Bianca: Your writing is contemporary and descriptive. From where do you draw your inspiration? Do you have a special place that you like to be when you write? Is there a perfect time in the day where your creative juices flow more readily?
Susan: My out-of-print “Billy Que” picture book trilogy evolved from library storytime experiences, from the oral tradition of folklore; they’re meant to be read aloud. The “Lucky” trilogy began with the setting, a fictional tiny town in the Eastern Sierras of California, where my husband and I have vacationed for years. You can see photos of my writing cabin (a former shack) at my website, www.susanpatron.com. This tiny cabin is where I am most happy and productive, but I also write at home in Los Angeles. I’ve developed a routine of writing every morning and most afternoons, whether I feel inspired or not.
Bianca: After the controversial eruption of the media over the use of the word scrotum in The Higher Power of Lucky, what would you say you took away personally from the experience?
Susan: Writers must never fear words; it would be like a surgeon being afraid of a scalpel. We need to use them with precision, and with enormous respect for the sensibilities and intelligence of our readers. But if we fear controversy, if we fear telling the deep truths, our writing will be weaker and much less compelling.
Bianca: Do you think people were surprised to see the word scrotum reappear in its successor, Lucky Breaks?
Susan: Several reviewers mentioned it, which surprised me. I figured that anyone who survived the experience of reading the name of a body part in The Higher Power of Lucky would be able to weather its reappearance in the sequel. So in Lucky Breaks I was treating it as the useful, non-sexualized, descriptive word it is. To me, these books are about the redeeming power of love; they’re about a young girl growing up in a challenging environment and trying to figure out how the world works. They are not “about” the word scrotum and they were never intended to be controversial.
Photographed at Hicklebee’s Book Store in California during a book tour after the publication of LUCKY BREAKS in March 2009.
Bianca: Maybe Yes, Maybe No, Maybe Maybe is on my to-be-read pile. Can you give me the scoop on what to expect?

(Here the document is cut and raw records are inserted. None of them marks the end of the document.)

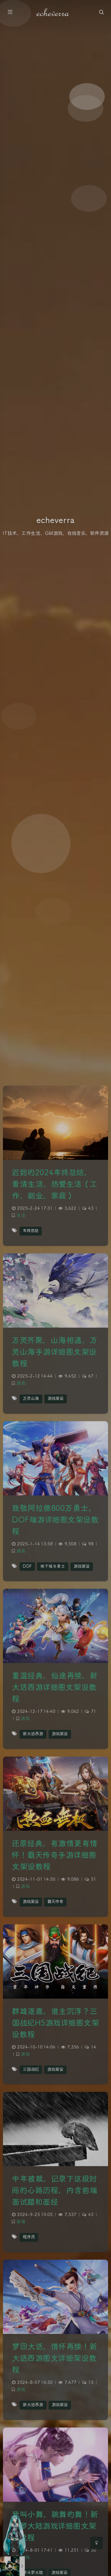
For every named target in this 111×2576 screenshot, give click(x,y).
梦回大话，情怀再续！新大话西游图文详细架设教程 (54, 2359)
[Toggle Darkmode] (96, 2543)
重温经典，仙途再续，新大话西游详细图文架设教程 (55, 1688)
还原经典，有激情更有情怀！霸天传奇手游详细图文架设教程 (55, 1855)
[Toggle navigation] (101, 12)
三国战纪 (31, 2070)
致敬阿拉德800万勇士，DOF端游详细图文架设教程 (55, 1520)
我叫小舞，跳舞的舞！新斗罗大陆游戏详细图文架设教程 (55, 2526)
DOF (27, 1566)
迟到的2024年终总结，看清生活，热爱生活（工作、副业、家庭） (55, 1185)
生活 (21, 1215)
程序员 (29, 2237)
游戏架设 (56, 1399)
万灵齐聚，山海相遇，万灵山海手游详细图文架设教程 (55, 1352)
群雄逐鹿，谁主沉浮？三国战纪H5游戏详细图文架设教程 (55, 2023)
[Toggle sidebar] (10, 12)
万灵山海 (31, 1399)
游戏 (21, 1383)
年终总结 (30, 1231)
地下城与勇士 (52, 1566)
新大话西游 (33, 1734)
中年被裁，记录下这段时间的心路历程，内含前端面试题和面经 (55, 2191)
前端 (21, 2222)
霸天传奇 (55, 1902)
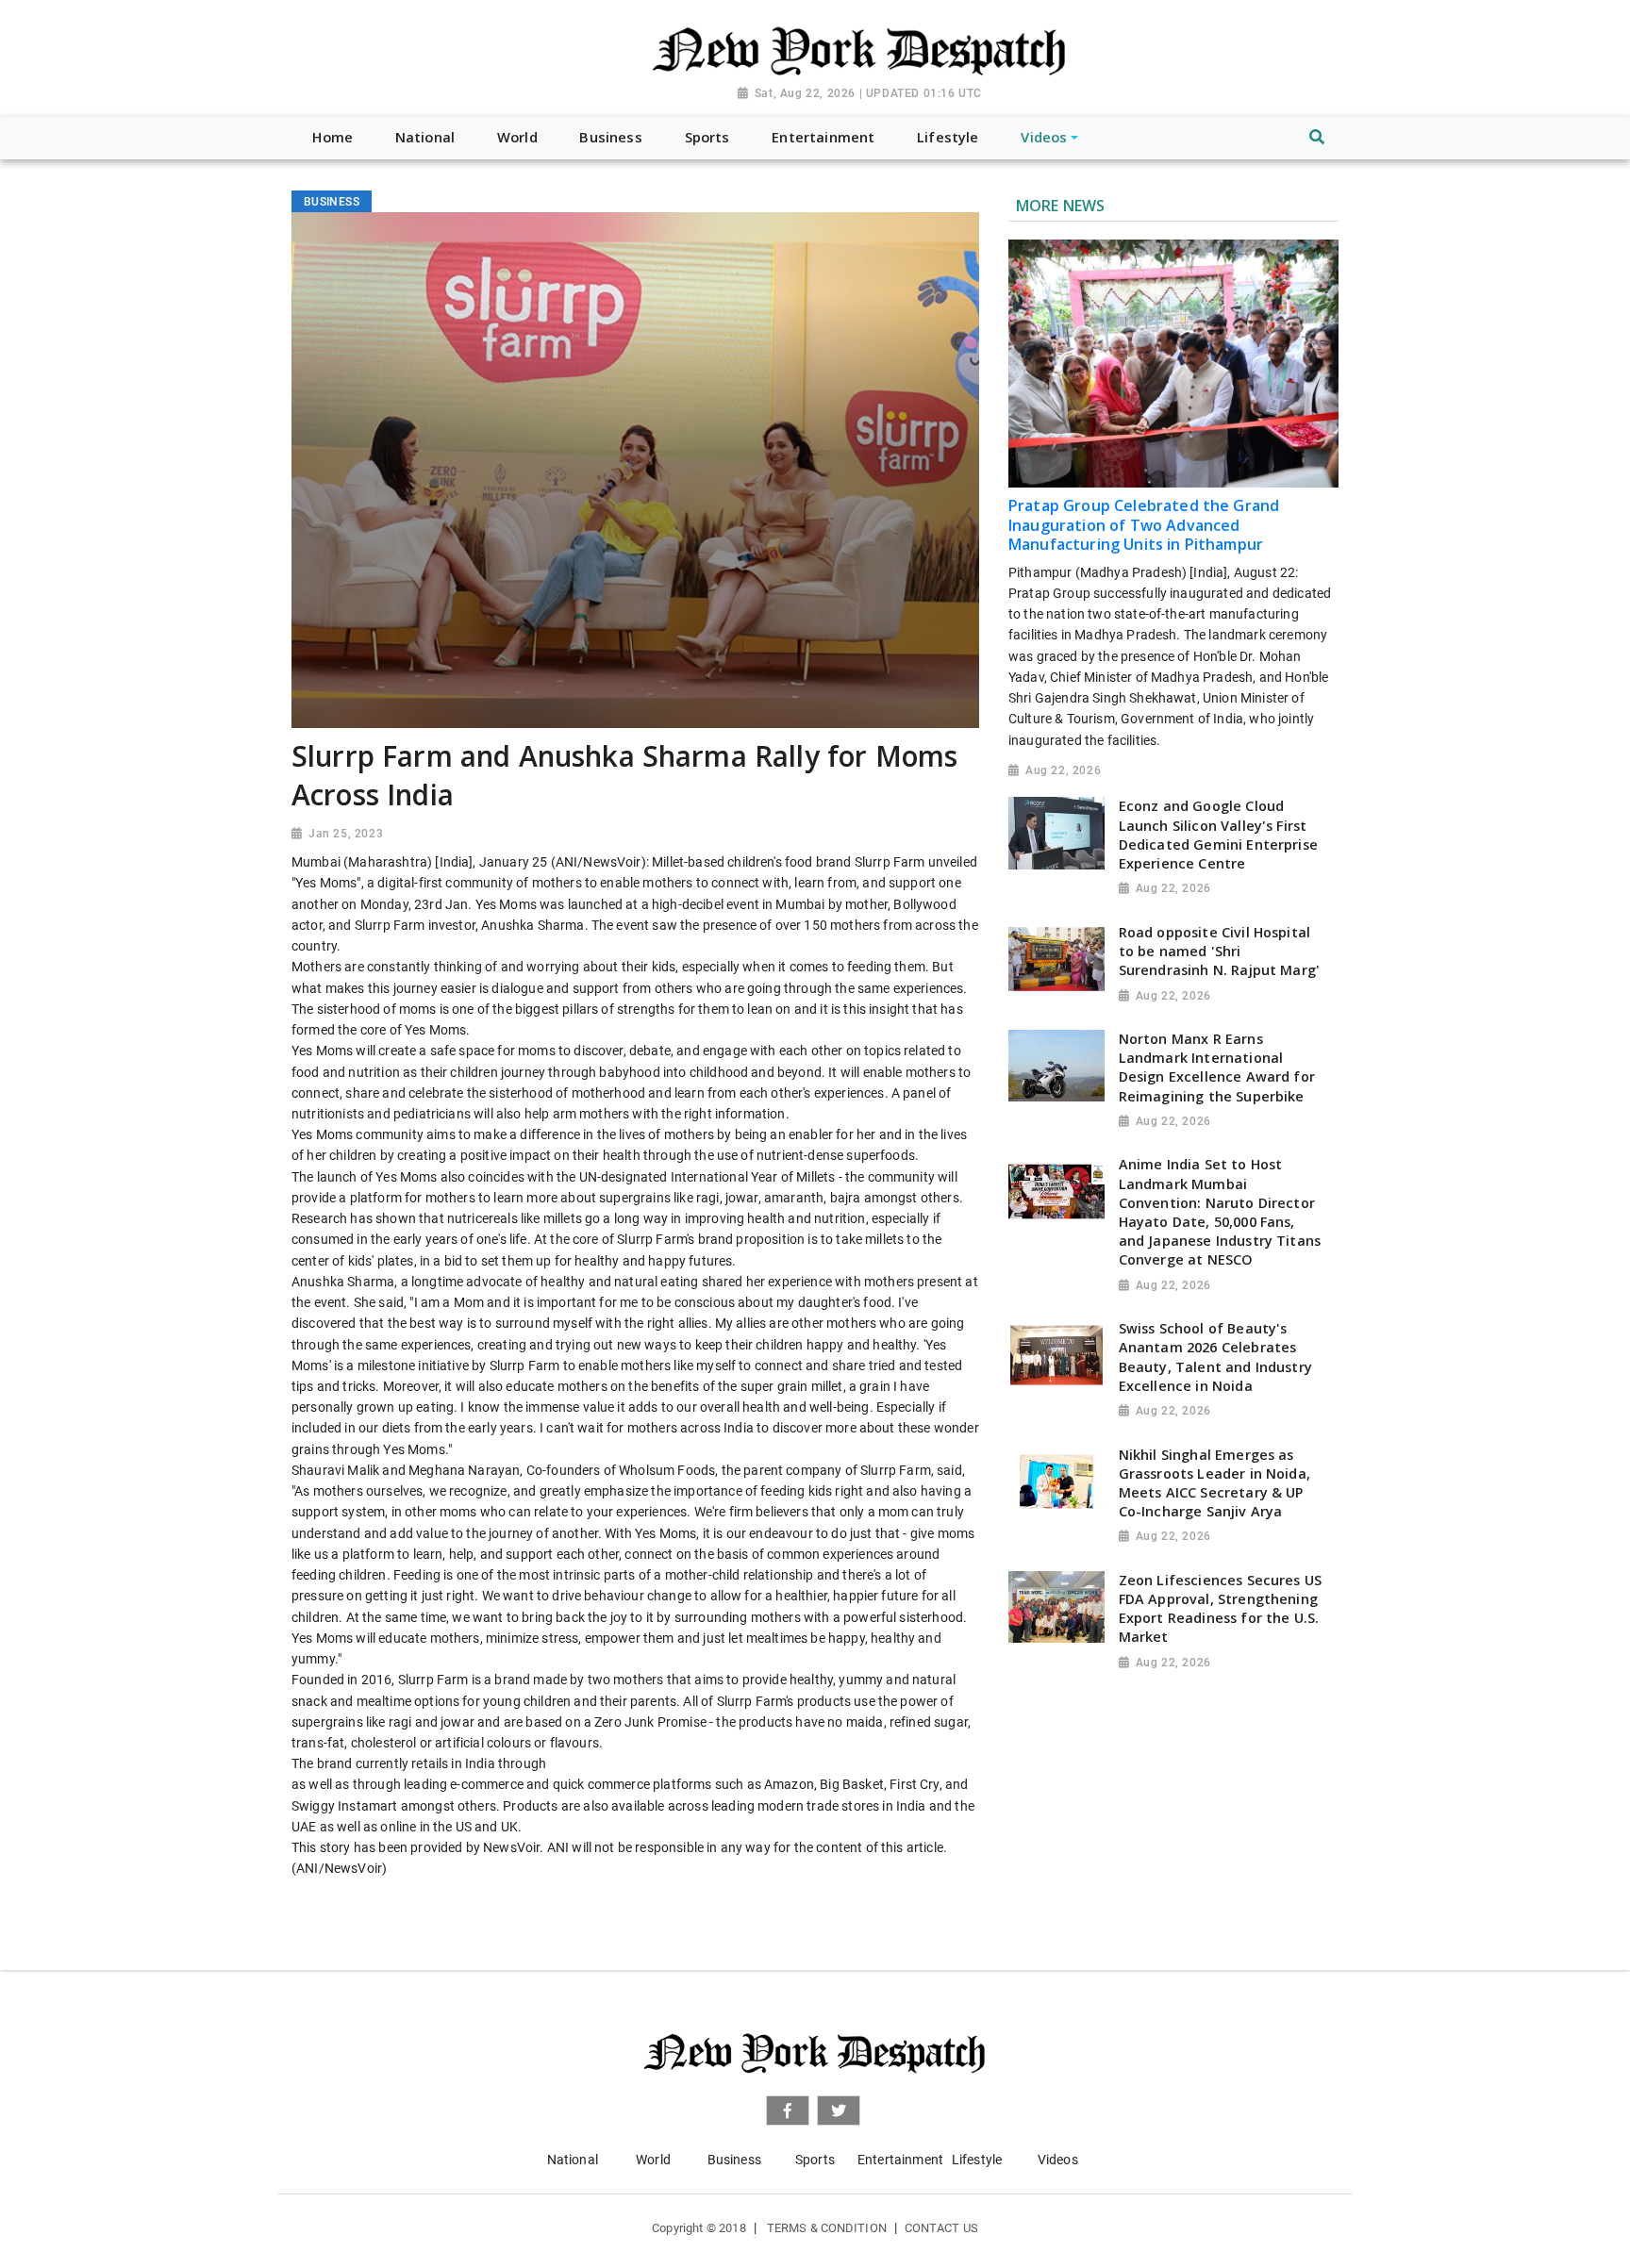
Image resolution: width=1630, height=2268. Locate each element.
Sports (815, 2159)
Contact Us (941, 2228)
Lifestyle (977, 2159)
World (653, 2159)
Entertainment (900, 2159)
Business (734, 2159)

Susan: My younger sister and I were chatting with my editor and she told him our old family story: when we were little, my job was to give Georgia her nightly bath. I would determine if she was clean enough to get out of the tub by the degree to which her fingers and toes were wrinkled. “Go write that story,” Dick Jackson said to me. “Not as a picture book; as a novel.” I’d never written a novel and hadn’t a clue how to do it, so I just pretended I was telling a story orally. Kind of tricked myself into doing it. The book was issued in a new paperback edition earlier this year, with terrific art by Abigail Halpin. And even beyond the bathtub bits, a good part of it is autobiographical.

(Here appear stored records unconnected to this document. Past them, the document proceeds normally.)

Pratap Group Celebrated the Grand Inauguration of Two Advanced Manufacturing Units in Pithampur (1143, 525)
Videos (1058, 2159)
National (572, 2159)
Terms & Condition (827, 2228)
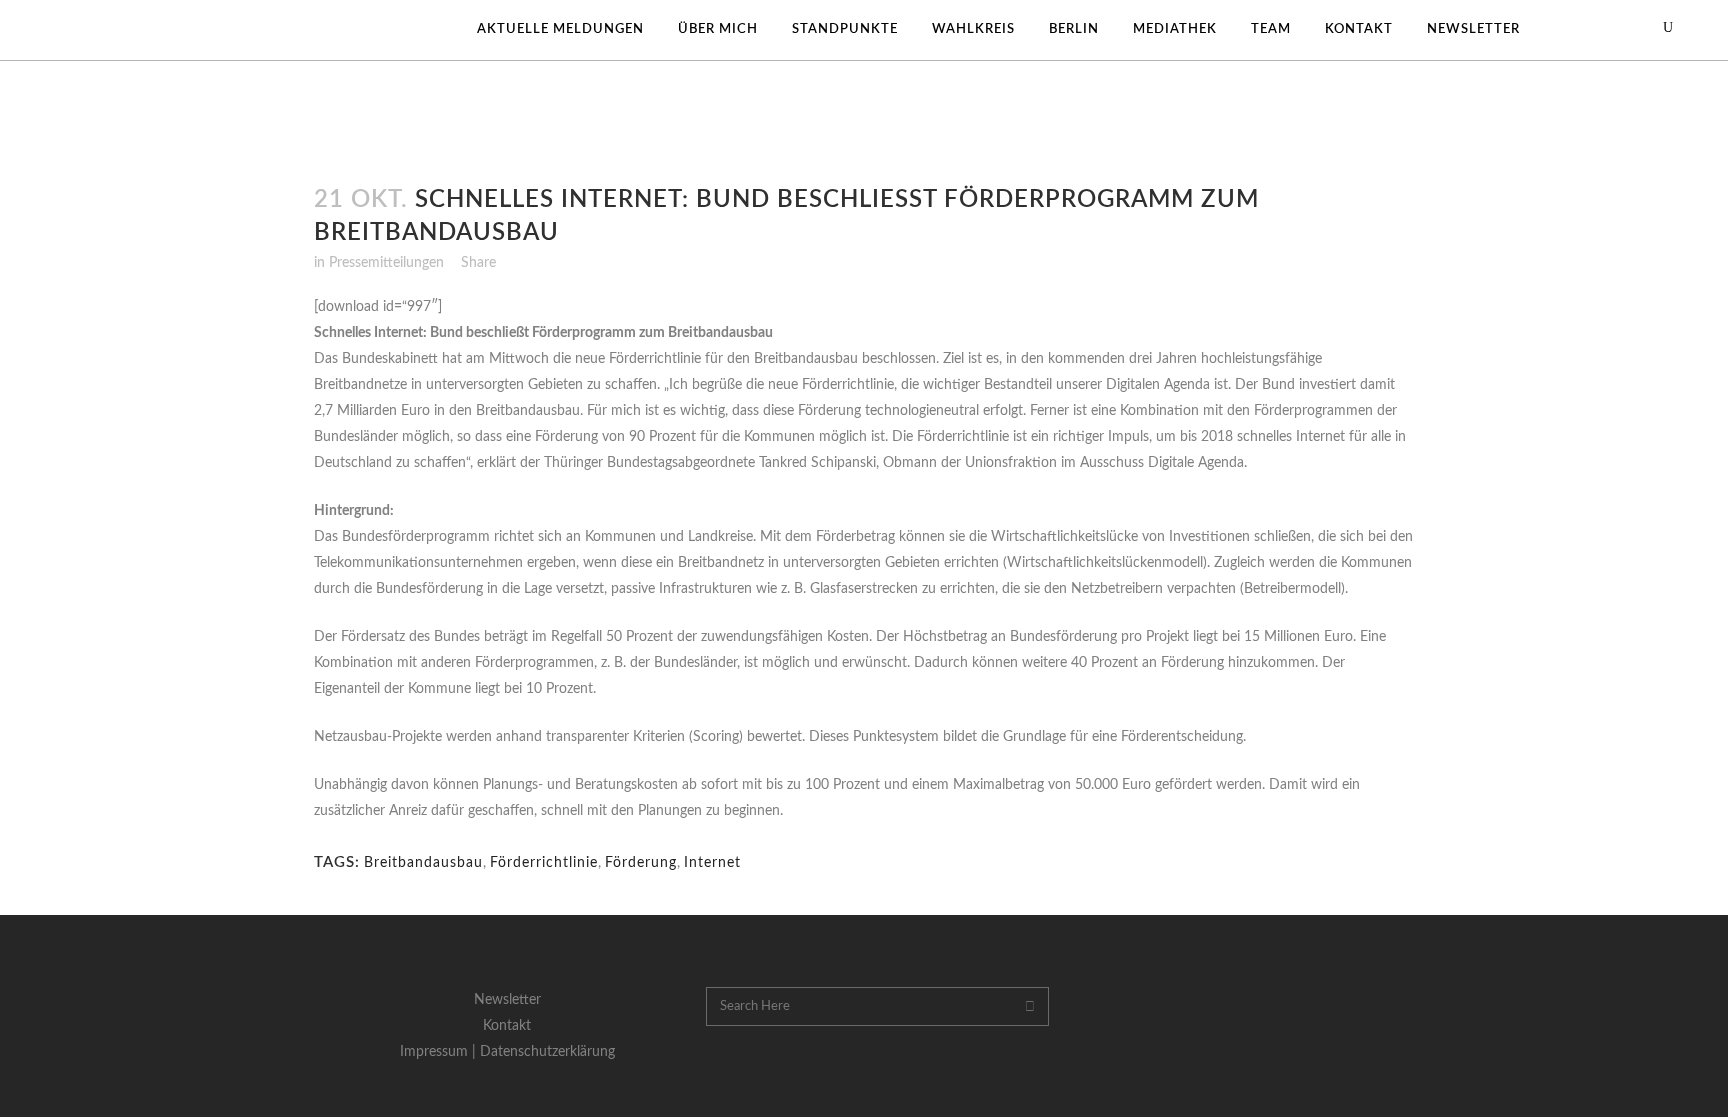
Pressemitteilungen (386, 263)
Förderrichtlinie (544, 863)
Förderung (641, 863)
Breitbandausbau (423, 863)
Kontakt (507, 1026)
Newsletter (507, 1000)
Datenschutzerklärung (547, 1052)
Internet (712, 863)
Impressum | (440, 1052)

Bianca: Could you tell us about the joys and hardships of being a librarian?
Susan: I’d call it one of the world’s truly noble professions. For me it was all about connecting kids with books, which can be very hard work and extraordinarily gratifying when we succeed. And librarians are on the front lines, defending freedom of speech and the freedom to read. In a profound way, this anchors our society and our culture and you can go home every day feeling that in some way you’re part of a solution. On the other hand, libraries are always one of the first places where budgets are cut, services are abridged, hours are shortened, raises aren’t given. Librarians are very, very dedicated people.
Bianca: You’re an extraordinary writer. But aside from this, what is your higher power, or the higher power you are reaching for?
Susan: The Beatles said it: All you need is love.